Doch im Scheuklappenblick eines linken Antiimperialismus sind Demonstrierende und Oppositionelle in Ländern wie Venezuela und Syrien stets nur willenlose Marionetten des US-Imperialismus. Der inzwischen von einigen Ländern als Übergangspräsident an­erkannte Juan Guaidó ist zwar ein Mitglied der Sozialistischen Internationale – aber wen stört das schon? Lieber bezeichnet man den Mitte-links-Politiker als »Putschistenführer« oder als Mitglied der »rechtsextremen Opposition« – weil die US-Regierung und Brasiliens Präsident Jair Bolsonaro ihn unterstützen, unappetitliche Leute und üble Rüpel, aber in der Not kann man sich seine Freunde nicht immer aussuchen. Stattdessen argumentiert die antiimperialistische Linke, wie vormals im Falle der Sowjetunion oder des sozialistischen Kuba, als gelte es, die Heimat der Werktätigen gegen ihre Feinde zu verteidigen. Ein seit Jahren immer stärker diktatorisch regierendes Regime wird systematisch schöngeredet, die Verantwortung für seine Verbrechen und für sein politisches Totalversagen einzig dem ewig selben Erzfeind zugeschoben. Weil der US-Präsident Trump und sein Sicherheitsberater John Bolton Maduro loswerden wollen, wird die katastrophale Situation in Venezuela geleugnet, entschuldigt oder einseitig auf Handlungen der Vereinigten Staaten zurück­geführt.

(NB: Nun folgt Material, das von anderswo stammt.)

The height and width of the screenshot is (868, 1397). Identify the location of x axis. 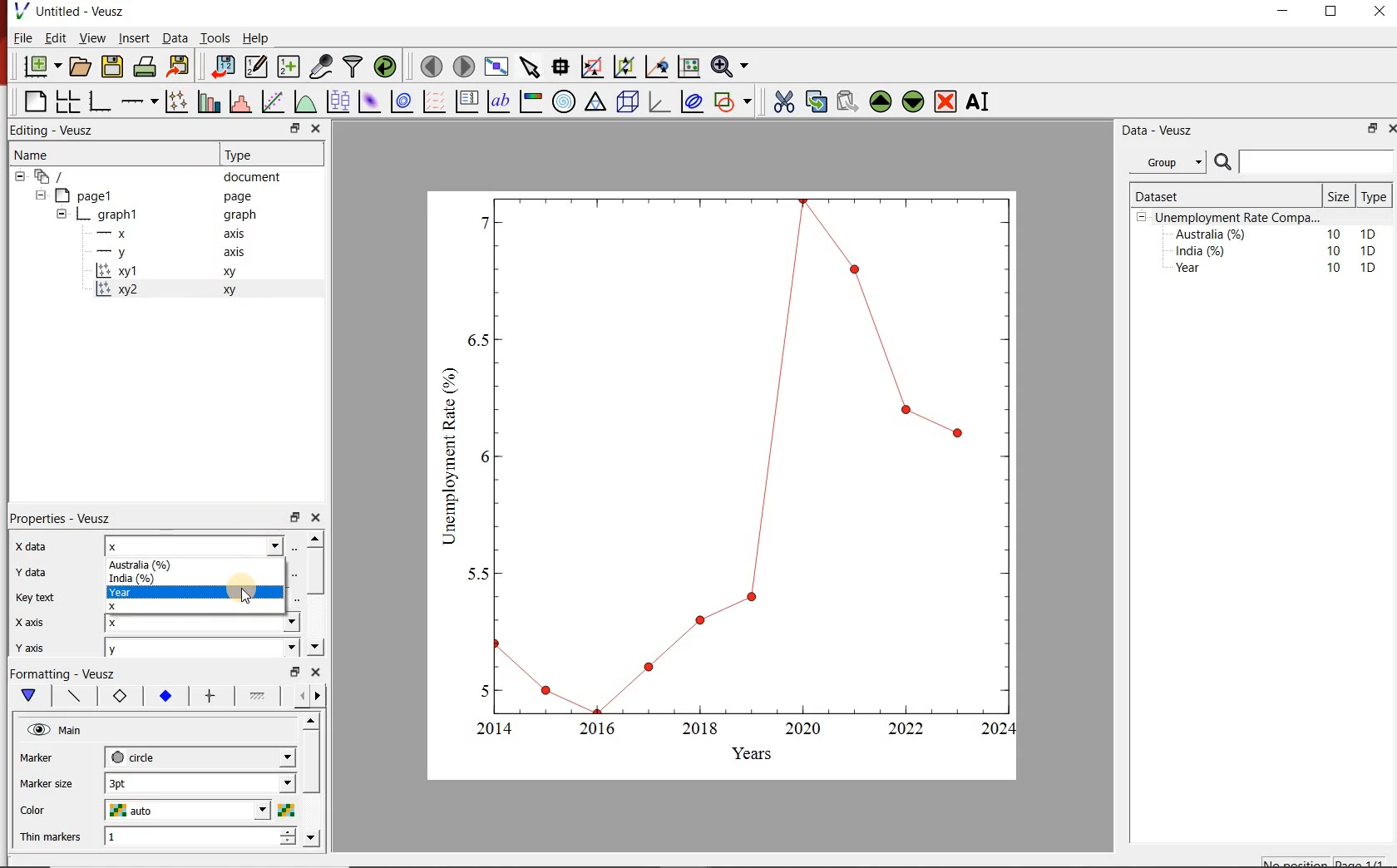
(31, 622).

Wenn antiimperialistische Linke im Westen fordern, dass die Vereinigten Staaten sich nicht in die inneren Angelegenheiten Venezu­elas einmischen sollen, ist das schön und gut. Das fordern auch linke Sozialdemokraten wie der US-Senator Bernie Sanders – der aber ­zugleich auch Maduros Regime scharf kritisiert hat. Umgehend reagierte der Sanders-Unterstützer und politische Kommentator Jimmy Dore in seiner Youtube-Show, als habe Sanders mit der Kritik an Maduro Verrat am Sozialismus begangen. Aber was ist mit Venezo­lanerinnen und Venezolanern wie Luisa Ortega Díaz, die unter Maduros Vorgänger Hugo Chavéz ernannte

Generalstaatsanwältin, die 2017 abgesetzt wurde und inzwischen zur Opposition gehört? Oder mit dem gewählten Parlament? Sollten die sich nicht irgendwie auch in die inneren Angelegenheiten Venezuelas einzumischen dürfen? Darauf hat das einfach gestrickte Weltbild der Antiimperialisten keine guten Antworten.